В глубокой лощине я увидел мытаря. Сам он полулежит, откинувшись на чересседельную сумку и, судя по всему, готовится помирать. Нога его замотана какой-то тряпкой, пропитанной засохшей кровью. На губах тоже кровь. Вокруг, в живописном беспорядке, валяются трупы его сподвижников, мертвые лошади и убитые волки. Ощутимо пованивает. Я спешился и подошел к деду.
— Пить, — едва слышно прошептал он.
Я достал фляжку и дал умирающему напиться. У меня уже не было к нему ненависти, всё перегорело. Моя мама всегда говорила, бог не фраер, он всё видит. И пинать умирающего – тоже не дело. Дед начал говорить:
— Я - Нуолан, ты убил моего сына, — он не спрашивал, а констатировал, — это, наверное, правильно, хоть и болит моё сердце. Я плохо воспитал своих сыновей. Я пошёл не по тому пути, и Великое Небо не простило мне этого. Я сейчас умру, уже не чувствую ног. Я виноват перед тобой.
Дед передохнул, похоже он уже реально одной ногой в могиле, а перед смертью решил покаяться.

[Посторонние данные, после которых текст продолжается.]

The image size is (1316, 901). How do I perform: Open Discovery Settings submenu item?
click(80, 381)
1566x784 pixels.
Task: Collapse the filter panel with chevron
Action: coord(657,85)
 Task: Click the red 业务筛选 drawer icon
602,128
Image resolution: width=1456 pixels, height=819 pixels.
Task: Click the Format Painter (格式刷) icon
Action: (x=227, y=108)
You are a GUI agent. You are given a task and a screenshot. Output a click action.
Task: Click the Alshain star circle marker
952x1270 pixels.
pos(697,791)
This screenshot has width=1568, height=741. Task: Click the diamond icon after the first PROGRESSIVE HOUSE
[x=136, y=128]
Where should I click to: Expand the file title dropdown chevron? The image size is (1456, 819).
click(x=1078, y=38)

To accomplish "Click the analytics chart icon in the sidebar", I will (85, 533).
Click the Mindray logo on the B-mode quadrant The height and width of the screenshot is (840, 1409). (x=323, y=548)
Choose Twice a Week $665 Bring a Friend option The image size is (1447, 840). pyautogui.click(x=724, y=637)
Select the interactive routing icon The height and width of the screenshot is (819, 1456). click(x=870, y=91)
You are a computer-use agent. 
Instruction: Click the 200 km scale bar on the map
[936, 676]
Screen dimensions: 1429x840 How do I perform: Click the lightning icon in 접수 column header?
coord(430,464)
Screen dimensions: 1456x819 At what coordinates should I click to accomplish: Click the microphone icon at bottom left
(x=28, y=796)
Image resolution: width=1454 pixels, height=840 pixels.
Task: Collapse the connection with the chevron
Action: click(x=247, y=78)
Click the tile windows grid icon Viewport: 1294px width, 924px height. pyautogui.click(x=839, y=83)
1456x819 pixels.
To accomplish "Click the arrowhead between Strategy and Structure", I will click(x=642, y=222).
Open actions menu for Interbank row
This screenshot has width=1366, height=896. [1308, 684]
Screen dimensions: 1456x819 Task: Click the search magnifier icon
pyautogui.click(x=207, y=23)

— Меня заставлял нарушать закон Кадыркул, казначей Улахан Тойона. Я не мог противится, я не мог смотреть на страдания своих сыновей. Мне надо было убить их своей рукой. Это всё золотая пыль. Сначала казначей стал погружаться в грёзы, а те люди были добрые, давали ему порошок всегда, сколько не попросит. Они вот такой знак показывают, когда пыль привозят, — дед вытащил из-за пазухи серебряный жетон со звездой, — а потом стали требовать деньги. Много денег. Кадыркул начал приказывать мне, чтобы я нарушал закон и собирал больше налог, я противился. Но мои сыновья уже попробовали эту отрыжку абаасы. Если не было золотой пыли, они катались по земле и кричали от боли. Моё сердце не выдержало. Денег нужно было всё больше и больше. Прости меня. Сумасшедшие нахыты говорили, что придет сын Отца-основателя, да пребудет с ним слава, глупые дехкане били их камнями. Теперь я верю, что ты пришел.
Старик уже хрипел из последних сил.
— Это люди совсем наглые стали. Заставили и меня и Кадыркула делать всё, что скажут. Кадыркул отдал им дом второй жены. Они хранят деньги в летней веранде, под полом, а порошок – в кладовой. Я подсмотрел. Езжай в Тагархай, в моём доме, в летней веранде в полу… третья дощечка… там… Убей их, убей Кадыркула. Прости и пусть меня простят остальные.